The pandemic has done nothing to reduce clashes between criminal actors in Colombia, with a rise in violence in early 2021 causing the number of people fleeing their homes to skyrocket.

Between January and March 2021, displacements in Colombia increased by 101 percent compared with the same period in 2020, the United Nations Office for the Coordination of Humanitarian Affairs (OCHA) warned in its June 2021 report.

Of those displaced, 80 percent fled due to threats from criminal groups or outbreaks of violence, accounting for 29,252 displaced people, mostly in Colombia’s Pacific region and the Western departments of Nariño, Antioquia and Cauca.

Only a fraction of those displaced – 5,415 people in total – had been able to return home by June 2021.

SEE ALSO: Violence Rages On in Colombia’s Cauca Department

While Colombia is home to a growing number of criminal groups, the OCHA report showed that the country’s three largest are mostly responsible for the displacements, namely the National Liberation Army (Ejército de Liberación Nacional – ELN), the Gaitanista Self-Defense Forces of Colombia (Autodefensas Gaitanistas de Colombia – AGC), also known as the Urabeños, and a range of dissident groups once belonging to the former Revolutionary Armed Forces of Colombia (Fuerzas Armadas Revolucionarias de Colombia – FARC).

InSight Crime Analysis

Residents of Colombia’s most at-risk areas are paying the price for the adaptability shown by the country’s criminal groups during the COVID-19 pandemic.

Security forces have been distracted by a COVID-19 crisis that has pummeled the country in waves. While displacements doubled between January and March 2021, clashes between criminal actors and authorities dwindled.

Security operations against armed groups dropped by 48 percent between January and April, while reports of violence between criminal actors increased by 44 percent, according to a report by the Ideas for Peace Foundation think tank (Fundación Ideas para la Paz – FIP).

SEE ALSO: Criminal Governance Under Coronavirus: How Colombian Groups Seized the Day

And why were Nariño, Cauca and Antioquia the most violent departments? In a 2019 review of displacements in Colombia by InSight Crime, these three departments already accounted for three of the top four departments with the most people fleeing their homes.
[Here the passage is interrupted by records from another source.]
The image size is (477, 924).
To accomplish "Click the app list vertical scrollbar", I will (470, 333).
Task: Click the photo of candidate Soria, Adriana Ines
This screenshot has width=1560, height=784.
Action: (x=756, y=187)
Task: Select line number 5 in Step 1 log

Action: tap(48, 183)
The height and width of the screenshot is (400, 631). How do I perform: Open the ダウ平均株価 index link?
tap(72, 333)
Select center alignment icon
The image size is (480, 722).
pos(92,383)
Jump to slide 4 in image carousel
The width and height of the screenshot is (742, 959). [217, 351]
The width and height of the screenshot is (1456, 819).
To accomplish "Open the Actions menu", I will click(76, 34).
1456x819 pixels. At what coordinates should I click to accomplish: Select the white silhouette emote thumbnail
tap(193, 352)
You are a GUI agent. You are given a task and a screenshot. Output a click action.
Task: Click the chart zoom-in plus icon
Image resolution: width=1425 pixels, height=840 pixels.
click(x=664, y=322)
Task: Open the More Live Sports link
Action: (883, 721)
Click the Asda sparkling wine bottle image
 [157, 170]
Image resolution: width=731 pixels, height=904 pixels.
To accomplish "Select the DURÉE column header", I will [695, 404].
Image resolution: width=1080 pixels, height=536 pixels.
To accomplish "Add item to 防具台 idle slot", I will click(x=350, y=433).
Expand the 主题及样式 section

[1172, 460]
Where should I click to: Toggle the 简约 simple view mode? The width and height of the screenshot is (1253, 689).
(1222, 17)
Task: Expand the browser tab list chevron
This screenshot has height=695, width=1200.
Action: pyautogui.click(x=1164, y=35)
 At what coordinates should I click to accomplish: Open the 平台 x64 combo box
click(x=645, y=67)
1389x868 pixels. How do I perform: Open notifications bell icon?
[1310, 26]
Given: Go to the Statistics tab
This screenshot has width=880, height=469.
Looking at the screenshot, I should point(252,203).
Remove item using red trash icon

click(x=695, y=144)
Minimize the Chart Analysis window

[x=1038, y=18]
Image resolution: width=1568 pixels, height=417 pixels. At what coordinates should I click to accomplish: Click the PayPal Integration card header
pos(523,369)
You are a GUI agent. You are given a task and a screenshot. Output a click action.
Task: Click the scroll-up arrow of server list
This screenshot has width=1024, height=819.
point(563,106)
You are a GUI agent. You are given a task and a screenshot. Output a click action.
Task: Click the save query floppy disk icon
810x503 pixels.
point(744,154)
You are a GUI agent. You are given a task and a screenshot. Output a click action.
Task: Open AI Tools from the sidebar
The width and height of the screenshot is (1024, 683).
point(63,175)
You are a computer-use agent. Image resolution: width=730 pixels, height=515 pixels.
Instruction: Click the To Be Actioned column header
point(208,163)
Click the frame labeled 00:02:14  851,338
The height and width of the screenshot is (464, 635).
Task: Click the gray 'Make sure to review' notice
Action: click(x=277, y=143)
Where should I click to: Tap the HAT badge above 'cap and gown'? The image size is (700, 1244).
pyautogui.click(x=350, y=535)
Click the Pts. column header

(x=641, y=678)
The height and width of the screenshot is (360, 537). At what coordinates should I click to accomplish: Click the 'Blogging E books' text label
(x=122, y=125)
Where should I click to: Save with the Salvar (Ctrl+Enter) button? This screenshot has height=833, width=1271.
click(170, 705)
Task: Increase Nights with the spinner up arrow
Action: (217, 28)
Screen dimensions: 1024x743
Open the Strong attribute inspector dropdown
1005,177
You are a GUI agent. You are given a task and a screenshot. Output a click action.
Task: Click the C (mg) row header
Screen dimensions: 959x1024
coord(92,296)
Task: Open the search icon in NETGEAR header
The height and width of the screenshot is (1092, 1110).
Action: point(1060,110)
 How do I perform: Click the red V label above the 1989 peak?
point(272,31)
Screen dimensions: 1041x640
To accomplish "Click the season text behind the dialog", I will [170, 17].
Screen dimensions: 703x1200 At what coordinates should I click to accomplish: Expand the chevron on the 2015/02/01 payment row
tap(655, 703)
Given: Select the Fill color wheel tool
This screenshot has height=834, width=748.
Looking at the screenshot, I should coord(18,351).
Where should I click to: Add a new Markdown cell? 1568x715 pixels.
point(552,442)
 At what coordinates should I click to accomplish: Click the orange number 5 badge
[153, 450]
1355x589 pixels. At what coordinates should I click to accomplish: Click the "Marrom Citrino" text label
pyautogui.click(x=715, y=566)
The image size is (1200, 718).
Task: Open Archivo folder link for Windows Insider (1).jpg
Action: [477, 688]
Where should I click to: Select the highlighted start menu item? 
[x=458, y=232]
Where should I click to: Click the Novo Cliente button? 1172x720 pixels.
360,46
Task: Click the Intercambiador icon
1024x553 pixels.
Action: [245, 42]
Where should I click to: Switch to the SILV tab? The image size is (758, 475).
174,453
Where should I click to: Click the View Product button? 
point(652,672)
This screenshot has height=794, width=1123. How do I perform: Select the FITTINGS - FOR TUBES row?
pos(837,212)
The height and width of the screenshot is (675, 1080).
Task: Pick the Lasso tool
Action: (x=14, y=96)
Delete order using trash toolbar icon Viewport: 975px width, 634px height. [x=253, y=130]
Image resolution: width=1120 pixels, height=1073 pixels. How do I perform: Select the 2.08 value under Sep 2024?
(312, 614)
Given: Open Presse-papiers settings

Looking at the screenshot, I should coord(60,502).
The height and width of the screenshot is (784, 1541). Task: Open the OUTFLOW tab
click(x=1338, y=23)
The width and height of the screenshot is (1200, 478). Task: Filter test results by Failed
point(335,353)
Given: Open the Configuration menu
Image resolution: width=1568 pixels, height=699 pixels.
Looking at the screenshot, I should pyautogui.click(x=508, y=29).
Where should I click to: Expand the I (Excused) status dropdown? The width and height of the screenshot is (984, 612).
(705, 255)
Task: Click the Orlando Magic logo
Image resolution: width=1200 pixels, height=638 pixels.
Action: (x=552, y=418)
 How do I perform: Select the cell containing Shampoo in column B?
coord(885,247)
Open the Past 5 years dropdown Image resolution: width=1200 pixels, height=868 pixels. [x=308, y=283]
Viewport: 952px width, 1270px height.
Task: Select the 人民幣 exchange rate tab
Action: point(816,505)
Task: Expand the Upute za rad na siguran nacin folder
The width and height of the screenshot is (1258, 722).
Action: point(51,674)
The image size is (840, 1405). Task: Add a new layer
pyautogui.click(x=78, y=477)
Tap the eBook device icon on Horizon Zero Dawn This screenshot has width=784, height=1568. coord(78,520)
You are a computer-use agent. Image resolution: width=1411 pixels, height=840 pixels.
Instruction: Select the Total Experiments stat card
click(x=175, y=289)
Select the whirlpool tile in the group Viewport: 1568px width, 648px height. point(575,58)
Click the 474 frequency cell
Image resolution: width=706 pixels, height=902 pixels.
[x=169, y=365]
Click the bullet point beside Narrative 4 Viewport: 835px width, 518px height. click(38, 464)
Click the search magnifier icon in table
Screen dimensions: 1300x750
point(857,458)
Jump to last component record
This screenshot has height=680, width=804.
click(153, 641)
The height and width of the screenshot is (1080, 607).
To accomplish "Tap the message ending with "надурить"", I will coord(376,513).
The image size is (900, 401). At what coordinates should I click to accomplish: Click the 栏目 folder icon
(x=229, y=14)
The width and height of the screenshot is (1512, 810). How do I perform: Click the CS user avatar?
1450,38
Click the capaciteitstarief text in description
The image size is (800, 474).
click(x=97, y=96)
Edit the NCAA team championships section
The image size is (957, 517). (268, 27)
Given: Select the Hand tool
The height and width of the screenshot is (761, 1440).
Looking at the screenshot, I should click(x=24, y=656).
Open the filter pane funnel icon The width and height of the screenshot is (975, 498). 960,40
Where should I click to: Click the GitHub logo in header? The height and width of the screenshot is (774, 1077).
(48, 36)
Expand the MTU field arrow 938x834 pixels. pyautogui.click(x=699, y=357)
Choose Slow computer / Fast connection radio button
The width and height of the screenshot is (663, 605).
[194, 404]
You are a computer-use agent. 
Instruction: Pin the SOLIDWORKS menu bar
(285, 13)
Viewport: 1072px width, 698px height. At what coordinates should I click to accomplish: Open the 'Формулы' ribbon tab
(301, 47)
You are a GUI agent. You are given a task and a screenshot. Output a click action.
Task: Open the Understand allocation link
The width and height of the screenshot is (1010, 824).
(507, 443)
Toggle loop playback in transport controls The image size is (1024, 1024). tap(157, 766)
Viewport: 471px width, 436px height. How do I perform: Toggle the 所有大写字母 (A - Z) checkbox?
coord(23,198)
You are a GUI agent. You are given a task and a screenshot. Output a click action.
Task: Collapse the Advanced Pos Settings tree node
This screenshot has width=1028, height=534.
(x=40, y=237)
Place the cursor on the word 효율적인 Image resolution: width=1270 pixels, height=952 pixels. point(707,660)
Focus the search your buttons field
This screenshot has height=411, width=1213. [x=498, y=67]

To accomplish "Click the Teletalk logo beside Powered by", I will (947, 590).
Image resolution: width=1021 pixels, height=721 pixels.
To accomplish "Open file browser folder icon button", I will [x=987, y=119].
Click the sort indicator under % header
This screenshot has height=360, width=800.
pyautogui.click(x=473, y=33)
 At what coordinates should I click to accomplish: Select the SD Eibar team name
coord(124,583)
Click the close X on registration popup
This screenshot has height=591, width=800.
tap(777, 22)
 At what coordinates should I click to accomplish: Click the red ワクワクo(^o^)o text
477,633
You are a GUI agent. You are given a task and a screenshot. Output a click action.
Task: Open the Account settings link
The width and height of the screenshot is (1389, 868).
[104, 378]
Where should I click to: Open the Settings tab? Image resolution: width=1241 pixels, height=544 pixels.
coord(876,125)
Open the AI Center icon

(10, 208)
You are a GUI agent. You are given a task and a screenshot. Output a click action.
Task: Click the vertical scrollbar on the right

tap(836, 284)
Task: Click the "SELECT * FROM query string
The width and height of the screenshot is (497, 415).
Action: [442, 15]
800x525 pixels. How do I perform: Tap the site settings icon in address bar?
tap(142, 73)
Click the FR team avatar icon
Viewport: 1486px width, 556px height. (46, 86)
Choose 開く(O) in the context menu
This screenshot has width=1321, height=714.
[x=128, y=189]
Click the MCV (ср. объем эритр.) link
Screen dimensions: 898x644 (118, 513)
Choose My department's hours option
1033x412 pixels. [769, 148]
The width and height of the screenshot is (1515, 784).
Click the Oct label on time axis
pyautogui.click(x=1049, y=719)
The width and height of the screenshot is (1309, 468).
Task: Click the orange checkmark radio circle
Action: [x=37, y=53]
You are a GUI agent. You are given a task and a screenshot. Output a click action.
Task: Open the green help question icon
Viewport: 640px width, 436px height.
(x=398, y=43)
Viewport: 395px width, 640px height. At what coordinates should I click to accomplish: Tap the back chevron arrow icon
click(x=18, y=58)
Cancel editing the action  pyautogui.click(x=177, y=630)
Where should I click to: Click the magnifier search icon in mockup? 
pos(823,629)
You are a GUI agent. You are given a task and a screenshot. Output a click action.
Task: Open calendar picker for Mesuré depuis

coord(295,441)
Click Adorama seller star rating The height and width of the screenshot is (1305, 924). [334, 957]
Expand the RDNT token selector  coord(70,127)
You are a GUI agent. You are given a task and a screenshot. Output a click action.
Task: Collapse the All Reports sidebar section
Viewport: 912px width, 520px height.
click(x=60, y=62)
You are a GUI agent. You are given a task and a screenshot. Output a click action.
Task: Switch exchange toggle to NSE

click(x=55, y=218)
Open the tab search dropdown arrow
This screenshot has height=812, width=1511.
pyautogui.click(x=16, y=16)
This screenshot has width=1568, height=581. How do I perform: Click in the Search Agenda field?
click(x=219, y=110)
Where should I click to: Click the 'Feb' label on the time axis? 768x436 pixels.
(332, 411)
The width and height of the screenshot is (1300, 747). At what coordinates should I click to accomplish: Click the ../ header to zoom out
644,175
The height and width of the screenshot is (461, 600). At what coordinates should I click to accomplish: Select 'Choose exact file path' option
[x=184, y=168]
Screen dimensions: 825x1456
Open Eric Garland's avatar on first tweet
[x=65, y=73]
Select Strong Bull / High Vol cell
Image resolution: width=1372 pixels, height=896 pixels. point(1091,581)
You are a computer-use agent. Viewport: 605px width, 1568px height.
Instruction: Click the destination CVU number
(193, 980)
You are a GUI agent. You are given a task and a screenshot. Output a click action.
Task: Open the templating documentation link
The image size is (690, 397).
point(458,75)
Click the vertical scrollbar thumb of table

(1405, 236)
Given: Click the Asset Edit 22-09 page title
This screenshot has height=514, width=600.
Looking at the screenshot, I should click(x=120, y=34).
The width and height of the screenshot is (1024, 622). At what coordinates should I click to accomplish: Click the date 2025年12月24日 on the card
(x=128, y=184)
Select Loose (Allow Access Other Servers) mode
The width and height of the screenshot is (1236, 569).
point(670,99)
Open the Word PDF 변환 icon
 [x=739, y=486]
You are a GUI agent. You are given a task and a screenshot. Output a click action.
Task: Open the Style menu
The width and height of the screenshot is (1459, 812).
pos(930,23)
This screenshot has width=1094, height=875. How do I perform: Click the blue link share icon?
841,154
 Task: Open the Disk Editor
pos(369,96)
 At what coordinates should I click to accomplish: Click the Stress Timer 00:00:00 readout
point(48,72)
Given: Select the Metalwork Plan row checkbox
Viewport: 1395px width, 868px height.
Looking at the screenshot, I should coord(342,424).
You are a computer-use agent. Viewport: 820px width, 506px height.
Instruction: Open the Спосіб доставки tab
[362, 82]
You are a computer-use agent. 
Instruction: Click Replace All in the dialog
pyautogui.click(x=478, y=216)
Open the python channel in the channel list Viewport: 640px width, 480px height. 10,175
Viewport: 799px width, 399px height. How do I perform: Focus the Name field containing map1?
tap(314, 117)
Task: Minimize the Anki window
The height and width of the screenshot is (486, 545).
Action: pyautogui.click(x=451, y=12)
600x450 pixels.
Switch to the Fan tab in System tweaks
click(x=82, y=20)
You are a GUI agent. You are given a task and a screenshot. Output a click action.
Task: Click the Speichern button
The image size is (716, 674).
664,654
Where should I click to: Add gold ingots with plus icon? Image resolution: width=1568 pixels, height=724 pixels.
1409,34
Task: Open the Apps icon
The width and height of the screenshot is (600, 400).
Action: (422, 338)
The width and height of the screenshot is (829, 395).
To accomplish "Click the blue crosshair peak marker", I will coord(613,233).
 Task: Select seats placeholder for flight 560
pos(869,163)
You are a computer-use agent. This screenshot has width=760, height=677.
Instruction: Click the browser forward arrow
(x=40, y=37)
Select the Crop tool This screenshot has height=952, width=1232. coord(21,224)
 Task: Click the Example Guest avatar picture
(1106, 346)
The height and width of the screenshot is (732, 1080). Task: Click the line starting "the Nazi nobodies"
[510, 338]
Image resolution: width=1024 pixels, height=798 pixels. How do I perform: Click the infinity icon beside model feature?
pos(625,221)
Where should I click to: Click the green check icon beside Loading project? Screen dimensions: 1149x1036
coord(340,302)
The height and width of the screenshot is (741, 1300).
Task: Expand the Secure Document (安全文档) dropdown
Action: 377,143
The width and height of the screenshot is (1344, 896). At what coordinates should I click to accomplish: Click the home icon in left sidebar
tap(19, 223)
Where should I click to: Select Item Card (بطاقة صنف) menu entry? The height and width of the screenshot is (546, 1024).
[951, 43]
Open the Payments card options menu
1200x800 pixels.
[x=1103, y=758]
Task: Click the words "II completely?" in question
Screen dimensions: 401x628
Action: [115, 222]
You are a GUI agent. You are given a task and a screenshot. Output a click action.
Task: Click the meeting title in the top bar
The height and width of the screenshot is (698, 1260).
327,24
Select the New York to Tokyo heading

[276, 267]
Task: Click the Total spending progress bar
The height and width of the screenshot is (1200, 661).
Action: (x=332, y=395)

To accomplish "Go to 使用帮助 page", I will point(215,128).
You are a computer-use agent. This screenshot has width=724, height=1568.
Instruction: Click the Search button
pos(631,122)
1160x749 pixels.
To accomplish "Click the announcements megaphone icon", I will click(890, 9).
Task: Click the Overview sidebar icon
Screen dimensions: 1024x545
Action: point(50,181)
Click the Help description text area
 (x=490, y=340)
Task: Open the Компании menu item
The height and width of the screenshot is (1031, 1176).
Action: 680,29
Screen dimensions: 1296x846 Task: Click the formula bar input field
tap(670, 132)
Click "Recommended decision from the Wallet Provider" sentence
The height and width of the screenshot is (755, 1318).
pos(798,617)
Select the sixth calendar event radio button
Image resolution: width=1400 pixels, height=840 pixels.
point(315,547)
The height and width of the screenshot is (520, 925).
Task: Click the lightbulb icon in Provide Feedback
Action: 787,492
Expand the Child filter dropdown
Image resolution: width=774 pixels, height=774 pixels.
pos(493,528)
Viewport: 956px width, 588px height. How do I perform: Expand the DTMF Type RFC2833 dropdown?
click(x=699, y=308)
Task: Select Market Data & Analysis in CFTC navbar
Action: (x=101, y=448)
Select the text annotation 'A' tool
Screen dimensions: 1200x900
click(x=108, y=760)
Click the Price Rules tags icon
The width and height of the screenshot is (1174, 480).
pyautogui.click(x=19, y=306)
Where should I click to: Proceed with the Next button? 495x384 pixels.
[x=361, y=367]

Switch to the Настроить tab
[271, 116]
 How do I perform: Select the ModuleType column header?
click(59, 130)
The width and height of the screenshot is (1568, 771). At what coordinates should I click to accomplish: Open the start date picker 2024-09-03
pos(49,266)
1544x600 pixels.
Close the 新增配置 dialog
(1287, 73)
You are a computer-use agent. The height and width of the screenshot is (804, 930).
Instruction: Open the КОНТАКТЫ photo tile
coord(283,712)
The motives have only worsened.

In Antioquia, seven community displacements had already occurred in different areas of the department by March. In total, more than 4,000 people left municipalities such as Ituango, Amalfi, Peque and Murindo due to armed confrontations between the ELN and Urabeños, RCN reported.

Nariño, on Colombia’s southern border with Ecuador, has been in serious conflict due to the former FARC factions, ELN and Urabeños all fighting for control. But in early 2021, the dissident FARC groups have increasingly turned on each other.

Violence between the FARC’s dissident 30th Front and an alliance of FARC and Urabeños groups has made the situation all the more volatile.

To the north of Nariño, in Cauca, FARC dissident cells and the ELN are fighting over coca. The eternal attempts to control cocaine trafficking has seen a worrying escalation of brutal old war tactics, such as anti-personnel mines. Out of fear of falling victim to these explosive devices, dozens of families have fled the municipality of Argelia, one of Cauca’s violence hotspots. In Caloto, another municipality in Cauca, 500 people abandoned their homes due to clashes.

While mobility restrictions have only recently been lifted in many parts of Colombia, it appears that criminal groups have ignored those restrictions and quarantine measures for months. As they have tried to recover economic losses resulting from the pandemic, Colombians caught in the crossfire have been forced to leave their homes in the midst of a complicated health crisis in order to save their lives.